[指示] 出典の中で丸かっこに入れて示された語り手の心の声を、本文の表記のまますべて書き出せ。

[出典]
※
右も左も分からずに
青梅街道を、エレキギターとエフェクターを積んだオヤジの車で走行しながらオレは何となく、久しぶりに聞くセクバ・バンビーノ・ジャバテの曲のをカーステレオで聞きながら、(ひさびさだけど、やっぱりいいなこのCDは)と思いながら(だけど、オレはこの音楽のどこが好きなんだろう)という経過を辿り、(ところでこの音楽はレベルミュージックだろうか)という妄想へと誘われた。
レベルミュージックという言葉にオレはいささか過激なニュアンスを感じており、しかしながら同時に多分に憧憬的ニュアンスも含んでいるようでもあり、どう解釈していいのかいまだによくわからない。
いまだによくわからないからオレは今日もそのアフリカの曲を聞いているうちに、勝手にそんなことを考えてしまっているのであった。カーステレオから流れる曲のリズムに耳を傾けた。そういえば、とオレは思い出した。
※
[収集データ]
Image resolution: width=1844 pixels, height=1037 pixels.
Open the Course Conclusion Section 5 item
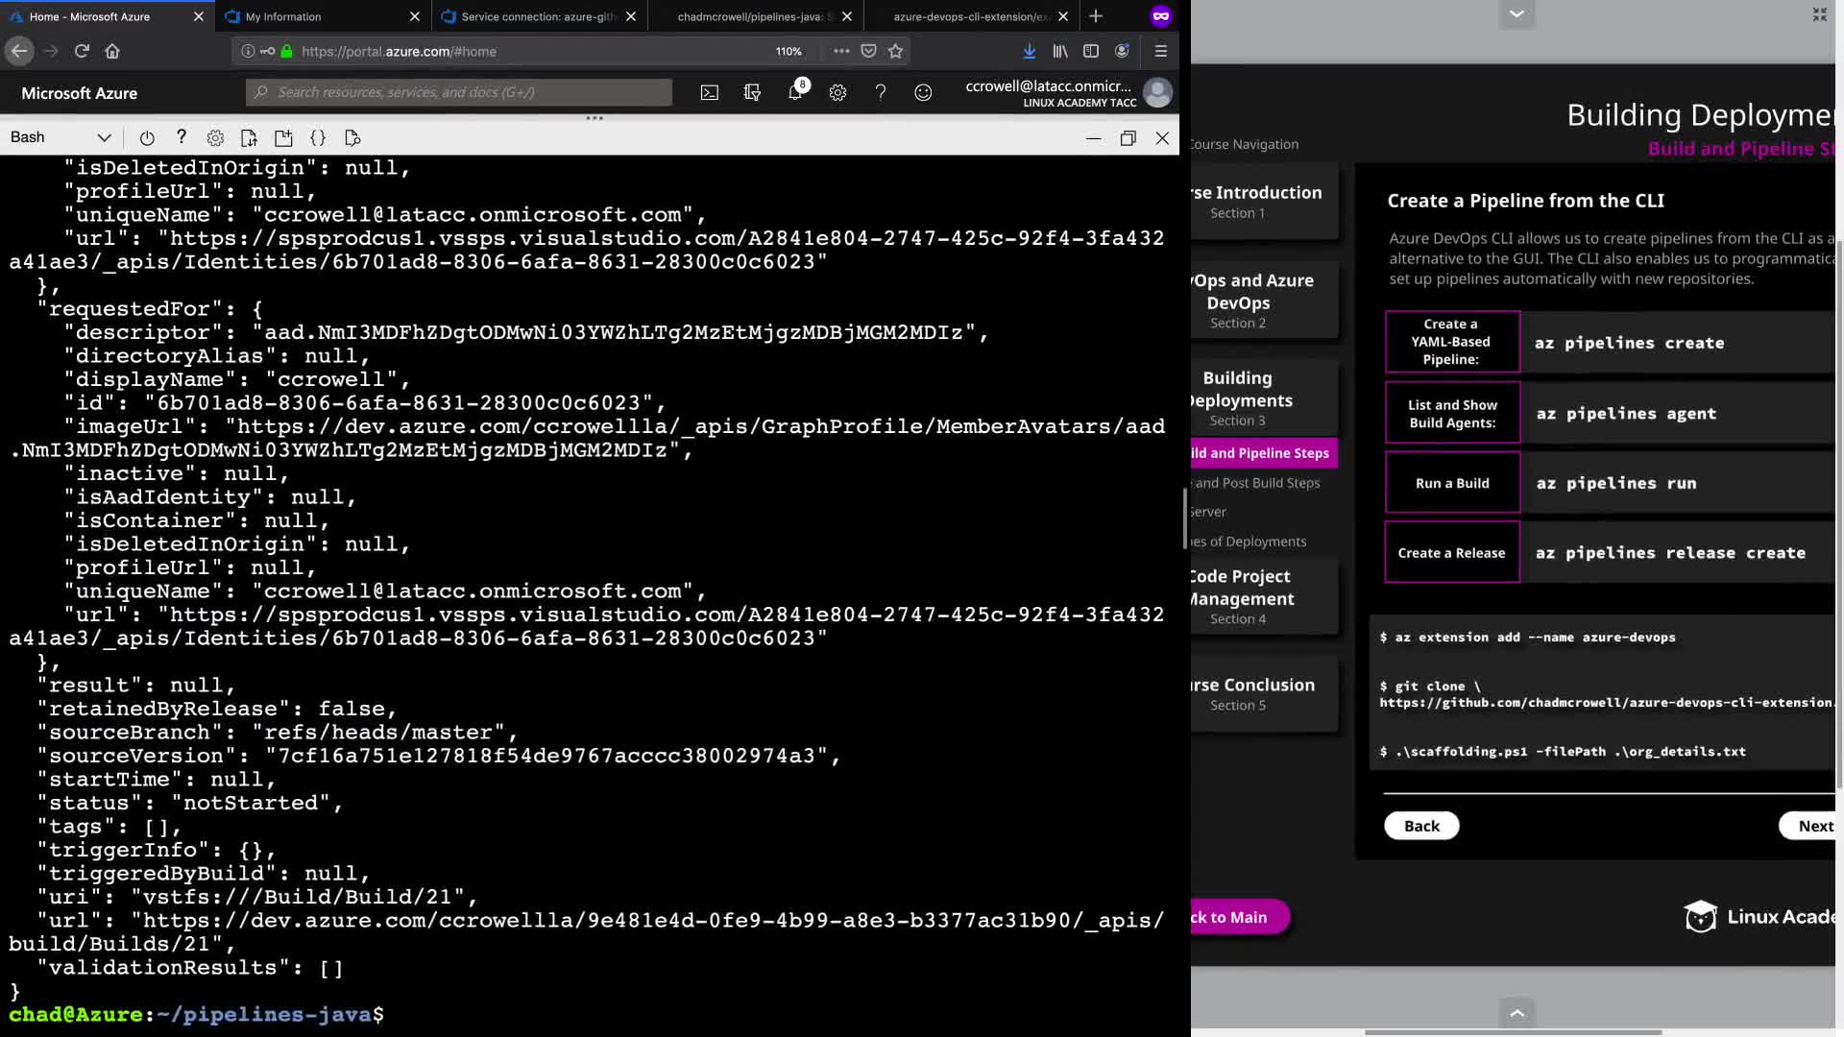point(1251,693)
※
[正解]
・ひさびさだけど、やっぱりいいなこのCDは
・だけど、オレはこの音楽のどこが好きなんだろう
・ところでこの音楽はレベルミュージックだろうか